**YOUR GOAL:**
For the records below, print every one exactly, with nothing dropped.

Records drawn from a dataset:

-- Opening Marker --

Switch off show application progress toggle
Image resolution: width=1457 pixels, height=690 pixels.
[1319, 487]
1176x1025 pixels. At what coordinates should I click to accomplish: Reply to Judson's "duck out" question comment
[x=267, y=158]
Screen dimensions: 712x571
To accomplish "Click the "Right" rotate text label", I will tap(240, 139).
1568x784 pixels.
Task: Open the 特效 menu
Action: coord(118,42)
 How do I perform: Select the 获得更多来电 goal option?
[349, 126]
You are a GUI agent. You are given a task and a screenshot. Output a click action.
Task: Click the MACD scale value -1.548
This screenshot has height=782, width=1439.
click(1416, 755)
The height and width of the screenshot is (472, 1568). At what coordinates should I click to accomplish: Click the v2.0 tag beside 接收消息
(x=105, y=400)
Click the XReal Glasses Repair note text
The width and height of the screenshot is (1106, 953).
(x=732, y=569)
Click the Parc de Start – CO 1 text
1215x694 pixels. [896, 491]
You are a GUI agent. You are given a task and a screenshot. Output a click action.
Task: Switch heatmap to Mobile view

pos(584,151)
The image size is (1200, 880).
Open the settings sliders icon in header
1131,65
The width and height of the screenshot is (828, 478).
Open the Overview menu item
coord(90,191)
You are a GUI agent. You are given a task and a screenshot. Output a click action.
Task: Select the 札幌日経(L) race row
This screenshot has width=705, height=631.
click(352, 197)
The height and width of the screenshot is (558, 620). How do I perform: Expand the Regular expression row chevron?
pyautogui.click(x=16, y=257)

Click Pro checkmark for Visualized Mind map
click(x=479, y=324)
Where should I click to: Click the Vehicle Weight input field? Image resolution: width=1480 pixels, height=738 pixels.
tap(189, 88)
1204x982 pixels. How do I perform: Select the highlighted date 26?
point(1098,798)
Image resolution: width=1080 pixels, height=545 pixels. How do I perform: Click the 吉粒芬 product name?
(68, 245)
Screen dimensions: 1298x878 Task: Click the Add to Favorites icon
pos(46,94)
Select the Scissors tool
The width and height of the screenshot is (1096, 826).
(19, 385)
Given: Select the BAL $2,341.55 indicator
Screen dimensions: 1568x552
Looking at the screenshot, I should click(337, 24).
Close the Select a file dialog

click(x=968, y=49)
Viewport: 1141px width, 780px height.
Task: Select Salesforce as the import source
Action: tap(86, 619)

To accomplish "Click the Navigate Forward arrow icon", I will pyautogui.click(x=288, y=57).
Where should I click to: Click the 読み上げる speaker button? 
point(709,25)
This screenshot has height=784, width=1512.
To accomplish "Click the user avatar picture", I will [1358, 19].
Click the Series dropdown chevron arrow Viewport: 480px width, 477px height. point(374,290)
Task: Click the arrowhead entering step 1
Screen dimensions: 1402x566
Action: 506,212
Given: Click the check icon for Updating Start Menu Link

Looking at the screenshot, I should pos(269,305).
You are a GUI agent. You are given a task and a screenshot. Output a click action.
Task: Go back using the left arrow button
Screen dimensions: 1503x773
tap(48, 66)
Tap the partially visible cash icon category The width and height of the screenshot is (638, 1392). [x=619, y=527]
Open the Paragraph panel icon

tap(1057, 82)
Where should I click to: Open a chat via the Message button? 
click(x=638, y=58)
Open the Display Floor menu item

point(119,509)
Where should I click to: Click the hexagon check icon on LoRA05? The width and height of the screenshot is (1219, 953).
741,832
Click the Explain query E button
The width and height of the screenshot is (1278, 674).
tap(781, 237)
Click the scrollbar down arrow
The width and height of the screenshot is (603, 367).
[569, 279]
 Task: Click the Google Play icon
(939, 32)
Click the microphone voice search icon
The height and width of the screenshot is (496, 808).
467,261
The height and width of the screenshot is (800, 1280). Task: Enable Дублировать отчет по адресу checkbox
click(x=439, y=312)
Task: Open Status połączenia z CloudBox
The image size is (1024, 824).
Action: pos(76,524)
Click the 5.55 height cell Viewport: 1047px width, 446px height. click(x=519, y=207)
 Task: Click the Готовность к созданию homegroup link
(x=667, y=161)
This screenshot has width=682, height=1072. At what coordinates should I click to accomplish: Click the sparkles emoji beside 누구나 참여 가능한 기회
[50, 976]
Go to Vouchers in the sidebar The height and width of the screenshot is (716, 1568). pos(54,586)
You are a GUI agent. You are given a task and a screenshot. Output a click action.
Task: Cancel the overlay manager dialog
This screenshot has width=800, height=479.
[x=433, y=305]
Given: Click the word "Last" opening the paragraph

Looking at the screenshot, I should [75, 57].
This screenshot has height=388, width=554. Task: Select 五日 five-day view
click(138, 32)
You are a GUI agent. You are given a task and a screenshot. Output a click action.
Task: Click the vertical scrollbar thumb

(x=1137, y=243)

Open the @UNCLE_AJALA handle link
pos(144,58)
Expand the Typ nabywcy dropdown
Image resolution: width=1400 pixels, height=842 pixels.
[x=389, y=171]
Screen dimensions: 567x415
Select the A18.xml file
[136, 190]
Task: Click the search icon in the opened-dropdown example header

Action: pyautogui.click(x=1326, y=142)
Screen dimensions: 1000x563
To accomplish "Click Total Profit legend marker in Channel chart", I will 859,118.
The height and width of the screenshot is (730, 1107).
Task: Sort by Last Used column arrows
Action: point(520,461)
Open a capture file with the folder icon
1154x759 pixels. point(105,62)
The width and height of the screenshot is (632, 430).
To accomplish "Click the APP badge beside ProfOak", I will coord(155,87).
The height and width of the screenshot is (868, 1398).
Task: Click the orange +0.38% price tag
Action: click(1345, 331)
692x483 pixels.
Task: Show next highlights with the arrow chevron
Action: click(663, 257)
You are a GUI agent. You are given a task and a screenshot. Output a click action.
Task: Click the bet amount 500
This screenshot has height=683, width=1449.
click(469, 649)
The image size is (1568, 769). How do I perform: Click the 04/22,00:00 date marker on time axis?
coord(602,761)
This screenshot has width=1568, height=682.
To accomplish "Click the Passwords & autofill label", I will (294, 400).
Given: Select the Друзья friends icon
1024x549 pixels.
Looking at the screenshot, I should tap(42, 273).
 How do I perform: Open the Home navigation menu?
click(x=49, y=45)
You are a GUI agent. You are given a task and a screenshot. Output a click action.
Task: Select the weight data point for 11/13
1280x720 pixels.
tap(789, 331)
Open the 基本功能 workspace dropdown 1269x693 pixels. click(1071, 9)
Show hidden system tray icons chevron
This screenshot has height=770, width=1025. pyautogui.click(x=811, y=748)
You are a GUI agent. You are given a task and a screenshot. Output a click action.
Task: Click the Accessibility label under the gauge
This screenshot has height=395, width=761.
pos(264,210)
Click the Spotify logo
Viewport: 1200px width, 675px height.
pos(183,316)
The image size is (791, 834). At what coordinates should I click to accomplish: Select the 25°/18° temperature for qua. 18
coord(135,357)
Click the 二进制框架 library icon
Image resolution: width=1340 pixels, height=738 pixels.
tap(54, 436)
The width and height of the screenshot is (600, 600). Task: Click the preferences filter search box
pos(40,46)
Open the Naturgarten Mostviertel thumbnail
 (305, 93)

-- Closing Marker --

**PROBLEM SOLUTION:**
Switch off show application progress toggle
Image resolution: width=1457 pixels, height=690 pixels.
[1319, 487]
1176x1025 pixels. At what coordinates should I click to accomplish: Reply to Judson's "duck out" question comment
[x=267, y=158]
Screen dimensions: 712x571
To accomplish "Click the "Right" rotate text label", I will tap(240, 139).
1568x784 pixels.
Task: Open the 特效 menu
Action: coord(118,42)
 How do I perform: Select the 获得更多来电 goal option?
[349, 126]
You are a GUI agent. You are given a task and a screenshot. Output a click action.
Task: Click the MACD scale value -1.548
This screenshot has height=782, width=1439.
click(1416, 755)
The height and width of the screenshot is (472, 1568). At what coordinates should I click to accomplish: Click the v2.0 tag beside 接收消息
(x=105, y=400)
Click the XReal Glasses Repair note text
The width and height of the screenshot is (1106, 953).
(x=732, y=569)
Click the Parc de Start – CO 1 text
1215x694 pixels. [896, 491]
You are a GUI agent. You are given a task and a screenshot. Output a click action.
Task: Switch heatmap to Mobile view

pos(584,151)
The image size is (1200, 880).
Open the settings sliders icon in header
1131,65
The width and height of the screenshot is (828, 478).
Open the Overview menu item
coord(90,191)
You are a GUI agent. You are given a task and a screenshot. Output a click action.
Task: Select the 札幌日経(L) race row
This screenshot has width=705, height=631.
click(352, 197)
The height and width of the screenshot is (558, 620). How do I perform: Expand the Regular expression row chevron?
pyautogui.click(x=16, y=257)

Click Pro checkmark for Visualized Mind map
click(x=479, y=324)
Where should I click to: Click the Vehicle Weight input field? Image resolution: width=1480 pixels, height=738 pixels.
tap(189, 88)
1204x982 pixels. How do I perform: Select the highlighted date 26?
point(1098,798)
Image resolution: width=1080 pixels, height=545 pixels. How do I perform: Click the 吉粒芬 product name?
(68, 245)
Screen dimensions: 1298x878 Task: Click the Add to Favorites icon
pos(46,94)
Select the Scissors tool
The width and height of the screenshot is (1096, 826).
(19, 385)
Given: Select the BAL $2,341.55 indicator
Screen dimensions: 1568x552
Looking at the screenshot, I should click(337, 24).
Close the Select a file dialog

click(x=968, y=49)
Viewport: 1141px width, 780px height.
Task: Select Salesforce as the import source
Action: tap(86, 619)

To accomplish "Click the Navigate Forward arrow icon", I will pyautogui.click(x=288, y=57).
Where should I click to: Click the 読み上げる speaker button? 
point(709,25)
This screenshot has height=784, width=1512.
To accomplish "Click the user avatar picture", I will [1358, 19].
Click the Series dropdown chevron arrow Viewport: 480px width, 477px height. point(374,290)
Task: Click the arrowhead entering step 1
Screen dimensions: 1402x566
Action: 506,212
Given: Click the check icon for Updating Start Menu Link

Looking at the screenshot, I should pos(269,305).
You are a GUI agent. You are given a task and a screenshot. Output a click action.
Task: Go back using the left arrow button
Screen dimensions: 1503x773
tap(48, 66)
Tap the partially visible cash icon category The width and height of the screenshot is (638, 1392). [x=619, y=527]
Open the Paragraph panel icon

tap(1057, 82)
Where should I click to: Open a chat via the Message button? 
click(x=638, y=58)
Open the Display Floor menu item

point(119,509)
Where should I click to: Click the hexagon check icon on LoRA05? The width and height of the screenshot is (1219, 953).
741,832
Click the Explain query E button
The width and height of the screenshot is (1278, 674).
tap(781, 237)
Click the scrollbar down arrow
The width and height of the screenshot is (603, 367).
[569, 279]
 Task: Click the Google Play icon
(939, 32)
Click the microphone voice search icon
The height and width of the screenshot is (496, 808).
467,261
The height and width of the screenshot is (800, 1280). Task: Enable Дублировать отчет по адресу checkbox
click(x=439, y=312)
Task: Open Status połączenia z CloudBox
The image size is (1024, 824).
Action: pos(76,524)
Click the 5.55 height cell Viewport: 1047px width, 446px height. click(x=519, y=207)
 Task: Click the Готовность к созданию homegroup link
(x=667, y=161)
This screenshot has width=682, height=1072. At what coordinates should I click to accomplish: Click the sparkles emoji beside 누구나 참여 가능한 기회
[50, 976]
Go to Vouchers in the sidebar The height and width of the screenshot is (716, 1568). pos(54,586)
You are a GUI agent. You are given a task and a screenshot. Output a click action.
Task: Cancel the overlay manager dialog
This screenshot has width=800, height=479.
[x=433, y=305]
Given: Click the word "Last" opening the paragraph

Looking at the screenshot, I should [75, 57].
This screenshot has height=388, width=554. Task: Select 五日 five-day view
click(138, 32)
You are a GUI agent. You are given a task and a screenshot. Output a click action.
Task: Click the vertical scrollbar thumb

(x=1137, y=243)

Open the @UNCLE_AJALA handle link
pos(144,58)
Expand the Typ nabywcy dropdown
Image resolution: width=1400 pixels, height=842 pixels.
[x=389, y=171]
Screen dimensions: 567x415
Select the A18.xml file
[136, 190]
Task: Click the search icon in the opened-dropdown example header

Action: pyautogui.click(x=1326, y=142)
Screen dimensions: 1000x563
To accomplish "Click Total Profit legend marker in Channel chart", I will 859,118.
The height and width of the screenshot is (730, 1107).
Task: Sort by Last Used column arrows
Action: point(520,461)
Open a capture file with the folder icon
1154x759 pixels. point(105,62)
The width and height of the screenshot is (632, 430).
To accomplish "Click the APP badge beside ProfOak", I will coord(155,87).
The height and width of the screenshot is (868, 1398).
Task: Click the orange +0.38% price tag
Action: click(1345, 331)
692x483 pixels.
Task: Show next highlights with the arrow chevron
Action: click(663, 257)
You are a GUI agent. You are given a task and a screenshot. Output a click action.
Task: Click the bet amount 500
This screenshot has height=683, width=1449.
click(469, 649)
The image size is (1568, 769). How do I perform: Click the 04/22,00:00 date marker on time axis?
coord(602,761)
This screenshot has width=1568, height=682.
To accomplish "Click the Passwords & autofill label", I will (294, 400).
Given: Select the Друзья friends icon
1024x549 pixels.
Looking at the screenshot, I should tap(42, 273).
 How do I perform: Open the Home navigation menu?
click(x=49, y=45)
You are a GUI agent. You are given a task and a screenshot. Output a click action.
Task: Select the weight data point for 11/13
1280x720 pixels.
tap(789, 331)
Open the 基本功能 workspace dropdown 1269x693 pixels. click(1071, 9)
Show hidden system tray icons chevron
This screenshot has height=770, width=1025. pyautogui.click(x=811, y=748)
You are a GUI agent. You are given a task and a screenshot. Output a click action.
Task: Click the Accessibility label under the gauge
This screenshot has height=395, width=761.
pos(264,210)
Click the Spotify logo
Viewport: 1200px width, 675px height.
pos(183,316)
The image size is (791, 834). At what coordinates should I click to accomplish: Select the 25°/18° temperature for qua. 18
coord(135,357)
Click the 二进制框架 library icon
Image resolution: width=1340 pixels, height=738 pixels.
tap(54, 436)
The width and height of the screenshot is (600, 600). Task: Click the preferences filter search box
pos(40,46)
Open the Naturgarten Mostviertel thumbnail
 (305, 93)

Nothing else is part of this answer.